Spoiler: Diese beiden heiraten am Ende (aber das wissen wir schon in Minute 1) |
Ich habe kleine Kinder. Die lernen gerade, Witze zu erzählen. Witze sind oft in Dreieretappen aufgebaut, mit der Pointe am Schluss. Wenn kleine Kinder diese Witze erzählen, weiß man oft schon am Anfang, wie die Pointe aussehen wird. Aber weil wir unsere Kinder nicht vor den Kopf stoßen wollen, hören wir den Witz höflich bis zum Schluss an und lächeln dann (leicht gequält).
Hitchcocks siebter Film, The Farmer's Wife (dt.: Die Frau des Farmers) ist so ein schlecht erzählter Episodenwitz. Wir wissen gleich zu Beginn, wie die Pointe aussehen wird und schauen dann, halb gequält, halb gelangweilt, dem Unvermeidlichen zu. Am Ende wird bestätigt, was wir schon zu Beginn wussten und wir gehen keinen Deut klüger aus diesem Film raus. "Alles liegt also offen zutage, die Absichten, die Begierden, der Abschau, die Gefühle," wie Michael Althen schreibt (242).
Man muss The Farmer's Wife als Beleg dafür werten, dass der junge Hitchcock seine Filmsprache noch nicht gefunden hat. Denn es war ja gerade der reife Hitchcock, der darauf bestand, seinem Publikum nie zwei Mal dasselbe bieten zu wollen (der sogar dem Kierkegaard'schen Thema der Wiederholung-mit-Differenz einen eigenen Film gewidmet hat, Vertigo). So bleibt dieser Film ein schlecht erzählter Witz (bleiben wir fair und gestehen dem Film zu: Komödie ist ohne Dialoge fraglos schwerer als das Tragische, Melodramatische oder Spannungsgeladene).
Auf jeden Fall teile ich die Ansicht von Kritiker Maurice Yacowar nicht, der Farmer's Wife als "Hitchcock’s most underrated work" bezeichnete (47) oder von Kirk Bond, der 1966 den Film unerklärlicherweise als Hitchs "most brilliant achievement" bewertet (Bond 32-33). Hier scheint das nachvollziehbare Verlangen des Kritikers, ein Meisterwerk zu entdecken, innovative Diskursarchäologie zu betreiben, das Urteil getrübt zu haben.

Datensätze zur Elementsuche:
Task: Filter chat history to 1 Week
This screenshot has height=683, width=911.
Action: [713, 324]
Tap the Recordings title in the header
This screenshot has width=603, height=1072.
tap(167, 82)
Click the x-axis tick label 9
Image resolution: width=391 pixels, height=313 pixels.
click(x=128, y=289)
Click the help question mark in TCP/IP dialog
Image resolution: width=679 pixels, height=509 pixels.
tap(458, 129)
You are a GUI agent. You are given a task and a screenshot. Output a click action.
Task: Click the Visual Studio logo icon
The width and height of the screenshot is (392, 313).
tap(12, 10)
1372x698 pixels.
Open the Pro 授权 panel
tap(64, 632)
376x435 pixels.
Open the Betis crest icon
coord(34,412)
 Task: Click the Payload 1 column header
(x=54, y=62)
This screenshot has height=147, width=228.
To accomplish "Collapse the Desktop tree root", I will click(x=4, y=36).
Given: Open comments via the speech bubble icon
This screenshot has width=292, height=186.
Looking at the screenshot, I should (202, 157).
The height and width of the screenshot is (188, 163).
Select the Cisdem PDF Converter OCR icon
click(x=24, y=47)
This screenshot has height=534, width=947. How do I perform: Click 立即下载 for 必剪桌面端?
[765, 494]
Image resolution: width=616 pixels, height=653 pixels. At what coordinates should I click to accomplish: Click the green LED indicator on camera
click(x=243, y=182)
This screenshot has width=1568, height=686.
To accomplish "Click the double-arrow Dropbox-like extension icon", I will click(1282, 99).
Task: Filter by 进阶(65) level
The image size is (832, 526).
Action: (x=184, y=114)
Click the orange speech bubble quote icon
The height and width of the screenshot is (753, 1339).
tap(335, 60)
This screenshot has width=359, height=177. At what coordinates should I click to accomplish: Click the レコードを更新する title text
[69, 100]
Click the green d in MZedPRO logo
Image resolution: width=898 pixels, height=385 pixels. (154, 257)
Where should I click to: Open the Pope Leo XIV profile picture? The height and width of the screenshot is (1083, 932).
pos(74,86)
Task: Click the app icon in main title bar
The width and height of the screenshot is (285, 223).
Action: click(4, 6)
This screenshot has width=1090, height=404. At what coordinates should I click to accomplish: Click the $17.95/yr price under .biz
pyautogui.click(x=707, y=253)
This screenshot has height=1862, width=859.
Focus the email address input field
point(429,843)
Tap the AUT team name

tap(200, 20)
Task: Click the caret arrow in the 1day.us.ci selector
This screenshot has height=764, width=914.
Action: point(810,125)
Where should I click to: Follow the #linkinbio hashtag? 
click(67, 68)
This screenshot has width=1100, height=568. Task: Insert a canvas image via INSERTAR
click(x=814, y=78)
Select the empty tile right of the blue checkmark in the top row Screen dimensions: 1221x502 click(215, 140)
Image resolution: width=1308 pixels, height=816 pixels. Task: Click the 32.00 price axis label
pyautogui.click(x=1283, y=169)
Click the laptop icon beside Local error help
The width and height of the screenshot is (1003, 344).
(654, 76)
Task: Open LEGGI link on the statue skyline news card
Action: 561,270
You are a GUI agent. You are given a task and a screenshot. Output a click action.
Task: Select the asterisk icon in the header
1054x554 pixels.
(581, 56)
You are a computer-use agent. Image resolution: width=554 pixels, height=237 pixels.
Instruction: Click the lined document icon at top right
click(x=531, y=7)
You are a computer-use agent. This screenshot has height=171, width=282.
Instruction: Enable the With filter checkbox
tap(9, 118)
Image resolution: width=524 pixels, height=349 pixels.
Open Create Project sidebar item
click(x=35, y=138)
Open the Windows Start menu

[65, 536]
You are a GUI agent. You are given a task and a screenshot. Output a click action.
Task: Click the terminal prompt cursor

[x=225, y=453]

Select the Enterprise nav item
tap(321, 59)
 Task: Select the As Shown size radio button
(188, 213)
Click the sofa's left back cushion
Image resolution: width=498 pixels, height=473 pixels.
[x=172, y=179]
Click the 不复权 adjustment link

→ Zu erstellen
Setzen Sie die Kritik zu Hitchcocks Film The Farmer's Wife im Anschluss an ihren letzten Satz fort.

→ Endgültige Antwort
Farmer's Wife hat ein paar originelle visuelle Einfälle, eine paar Dialoge, die in den 1920ern sicherlich gewagter wirkten als sie es heute tun sowie ein gutes Ensemble. Aber gelacht habe ich dennoch kein einziges Mal, gegähnt vielleicht schon... aber ich möchte nicht nur meinen Kindern gegenüber höflich sein, Sir Alfred hat denselben Respekt verdient. Schauen wir uns diesen filmgewordenen Kalauer also an.
Inhaltsangabe von Hitchcocks Farmer's Wife (1928)
Der verwitwete Farmer Sweetland (Jameson Thomas) sucht eine neue Frau und hält erfolglos um die Hand aller Frauen an, die bei drei nicht auf den Bäumen sind, bis er zum Schluss, von deren Zurückweisungen enttäuscht, feststellt, dass sein hilfsbereites Dienstmädchen Minta (Lillian Hall-Davis) in Wahrheit seine wahre Liebe ist. Ende.
Das war der Plot in einem Satz. Der Rest wird gefüllt mit Nebenhandlung bzw. den Capricen der schrulligen Nebencharaktere, wie etwa Sweetlands Faktotum Churdles Ash (Gordon Harker), der gerne Bier trinkt und sich beim Servieren die Hosen halten muss, damit diese nicht rutschen. Und dann eben von den vier (nicht drei) Frauen, die Sweetland der Reihe nach zu freien gedenkt: "die dralle Amazone Louisa Windeatt [...], das dürre, schreckhafte Klappergestell Thirza Tapper [...], die überkandidelte Mary Hearn [...], die mit allen Wassern gewaschene Mercy Bassett" (Althen 243-244).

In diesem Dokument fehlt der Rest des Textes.